A total of 86 patients with stage Ⅰ-Ⅲ NSCLC who underwent radical thoracic radiotherapy in the First Affiliated Hospital of Xi'an Jiaotong University Yulin Hospital from January 2021 to December 2024 were selected and divided into a training set of 63 cases and a validation set of 23 cases in a ratio of 7︰3. The clinical data of the patients were collected. Circulating cytokines were detected by the human cytokine/chemotactic magnetic bead panel kit and the enzyme-linked immunosorbent assay kit. The occurrence of RILF≥ grade 2 (RILF2) in the patients was recorded.

Results

There were 11 cases (17.46%) of RILF2 in the training set and 4 cases (17.39%) of RILF2 in the validation set (χ2=0.001, P=0.994).
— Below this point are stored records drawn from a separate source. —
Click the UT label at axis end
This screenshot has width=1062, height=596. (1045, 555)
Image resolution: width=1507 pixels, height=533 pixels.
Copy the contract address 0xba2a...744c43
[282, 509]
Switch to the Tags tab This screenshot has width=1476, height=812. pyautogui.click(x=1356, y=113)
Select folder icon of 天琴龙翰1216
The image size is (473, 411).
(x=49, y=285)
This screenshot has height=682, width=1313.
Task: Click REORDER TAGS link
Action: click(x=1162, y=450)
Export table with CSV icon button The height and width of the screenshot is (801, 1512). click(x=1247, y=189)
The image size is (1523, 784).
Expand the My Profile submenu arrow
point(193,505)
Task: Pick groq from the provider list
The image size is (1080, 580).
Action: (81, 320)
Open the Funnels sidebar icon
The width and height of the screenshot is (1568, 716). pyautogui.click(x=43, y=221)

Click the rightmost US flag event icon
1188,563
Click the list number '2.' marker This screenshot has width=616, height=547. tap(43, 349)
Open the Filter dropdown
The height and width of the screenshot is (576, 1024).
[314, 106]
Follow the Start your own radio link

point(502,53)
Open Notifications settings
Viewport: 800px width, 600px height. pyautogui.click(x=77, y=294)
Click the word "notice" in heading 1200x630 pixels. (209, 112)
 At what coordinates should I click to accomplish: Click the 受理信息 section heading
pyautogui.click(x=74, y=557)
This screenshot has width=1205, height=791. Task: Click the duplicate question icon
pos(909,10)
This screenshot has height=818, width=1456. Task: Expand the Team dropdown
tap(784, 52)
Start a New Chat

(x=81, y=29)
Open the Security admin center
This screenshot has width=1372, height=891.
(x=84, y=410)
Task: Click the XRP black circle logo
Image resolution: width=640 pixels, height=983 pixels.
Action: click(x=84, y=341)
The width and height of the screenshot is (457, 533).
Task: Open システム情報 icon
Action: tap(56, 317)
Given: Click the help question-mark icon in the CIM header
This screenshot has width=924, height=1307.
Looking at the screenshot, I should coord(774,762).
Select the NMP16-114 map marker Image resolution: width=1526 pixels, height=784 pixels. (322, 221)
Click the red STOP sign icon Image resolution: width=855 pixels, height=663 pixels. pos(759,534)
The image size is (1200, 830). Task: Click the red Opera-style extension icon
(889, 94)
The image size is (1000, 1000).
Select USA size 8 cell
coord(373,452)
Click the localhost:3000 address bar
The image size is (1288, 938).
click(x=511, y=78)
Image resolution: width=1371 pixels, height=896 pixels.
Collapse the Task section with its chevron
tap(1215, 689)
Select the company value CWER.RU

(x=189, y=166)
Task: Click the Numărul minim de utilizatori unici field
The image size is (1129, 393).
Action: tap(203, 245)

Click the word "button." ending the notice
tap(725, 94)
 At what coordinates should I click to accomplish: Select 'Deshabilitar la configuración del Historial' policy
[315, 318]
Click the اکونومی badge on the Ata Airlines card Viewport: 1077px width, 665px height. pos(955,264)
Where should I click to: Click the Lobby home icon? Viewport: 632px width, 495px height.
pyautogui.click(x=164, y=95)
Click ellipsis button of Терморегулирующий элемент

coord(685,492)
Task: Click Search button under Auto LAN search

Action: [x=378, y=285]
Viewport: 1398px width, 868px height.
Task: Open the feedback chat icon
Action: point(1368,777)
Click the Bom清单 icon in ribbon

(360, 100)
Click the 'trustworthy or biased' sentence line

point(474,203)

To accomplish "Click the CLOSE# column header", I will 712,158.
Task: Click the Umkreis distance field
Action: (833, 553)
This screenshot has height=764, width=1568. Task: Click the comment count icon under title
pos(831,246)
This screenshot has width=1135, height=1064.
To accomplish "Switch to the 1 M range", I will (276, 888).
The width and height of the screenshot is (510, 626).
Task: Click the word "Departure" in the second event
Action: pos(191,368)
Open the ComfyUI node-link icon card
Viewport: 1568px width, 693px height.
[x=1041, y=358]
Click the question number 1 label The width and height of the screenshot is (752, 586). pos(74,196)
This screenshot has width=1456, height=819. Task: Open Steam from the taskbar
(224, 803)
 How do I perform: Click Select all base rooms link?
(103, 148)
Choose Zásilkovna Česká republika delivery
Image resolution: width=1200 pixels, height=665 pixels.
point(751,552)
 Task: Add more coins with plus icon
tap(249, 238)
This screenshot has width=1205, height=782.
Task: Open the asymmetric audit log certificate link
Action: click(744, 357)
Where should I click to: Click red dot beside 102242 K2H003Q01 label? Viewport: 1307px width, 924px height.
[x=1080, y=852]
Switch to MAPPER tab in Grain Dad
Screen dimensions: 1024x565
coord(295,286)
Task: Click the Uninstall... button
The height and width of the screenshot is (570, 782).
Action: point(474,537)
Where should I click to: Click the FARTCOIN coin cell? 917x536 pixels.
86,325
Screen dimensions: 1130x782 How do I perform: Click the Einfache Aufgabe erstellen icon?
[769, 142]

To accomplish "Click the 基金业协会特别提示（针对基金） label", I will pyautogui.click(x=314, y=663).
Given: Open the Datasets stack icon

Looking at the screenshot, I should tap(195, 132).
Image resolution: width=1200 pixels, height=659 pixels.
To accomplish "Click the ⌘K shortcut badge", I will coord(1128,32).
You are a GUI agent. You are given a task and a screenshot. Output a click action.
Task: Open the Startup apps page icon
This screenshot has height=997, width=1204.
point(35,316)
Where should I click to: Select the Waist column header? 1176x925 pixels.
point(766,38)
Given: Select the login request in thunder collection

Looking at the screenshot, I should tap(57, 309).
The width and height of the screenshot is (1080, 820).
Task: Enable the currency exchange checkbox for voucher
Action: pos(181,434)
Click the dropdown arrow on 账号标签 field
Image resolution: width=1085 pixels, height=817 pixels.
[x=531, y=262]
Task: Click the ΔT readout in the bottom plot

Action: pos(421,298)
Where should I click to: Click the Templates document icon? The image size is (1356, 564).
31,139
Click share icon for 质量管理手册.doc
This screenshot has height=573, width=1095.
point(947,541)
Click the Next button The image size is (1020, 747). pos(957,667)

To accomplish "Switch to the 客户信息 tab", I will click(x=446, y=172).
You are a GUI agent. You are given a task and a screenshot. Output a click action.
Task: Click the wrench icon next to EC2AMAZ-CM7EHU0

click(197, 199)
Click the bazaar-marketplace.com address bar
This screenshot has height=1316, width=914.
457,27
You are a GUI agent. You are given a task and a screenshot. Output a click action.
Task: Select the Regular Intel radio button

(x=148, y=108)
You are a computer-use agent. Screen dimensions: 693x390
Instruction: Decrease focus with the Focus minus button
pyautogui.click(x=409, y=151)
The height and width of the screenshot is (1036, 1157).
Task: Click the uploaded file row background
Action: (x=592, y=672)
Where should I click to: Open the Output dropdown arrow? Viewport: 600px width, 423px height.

The median onset time of RILF2 in patients was 4.90 months. Logistic and LASSO regression analyses showed that the mean lung dose(MLD) (HR: 3.674, 95%CI: 1.240~10.887), interleukin-8 (IL-8) (HR: 0.231, 95%CI: 0.060~0.887), C-C chemokine ligand 4 (CCL4) (HR: 0.204, 95%CI: 0.053~0.777), transforming growth factor-β1 (TGF-β1) (HR: 21.831, 95%CI: 1.609~296.240) are the influencing factors of RILF2 in NSCLC patients. The nomogram predicted the RILF2 of the training set and the validation set, and the area under the receiver operating characteristic curve was 0.884 (95%CI: 0.779~0.989) and 0.841 (95%CI: 0.672~0.990), respectively. The Hosmer-Lemeshow test results showed a good fit (P>0.05), and the high-risk thresholds were 0.05-0.73 and 0.09-0.68, respectively.

Conclusion

The nomogram of cytokines MLD, IL-8, CCL4, TGF-β1 and the dosimetric factor RILF2 has clinical significance in predicting RILF in NSCLC patients.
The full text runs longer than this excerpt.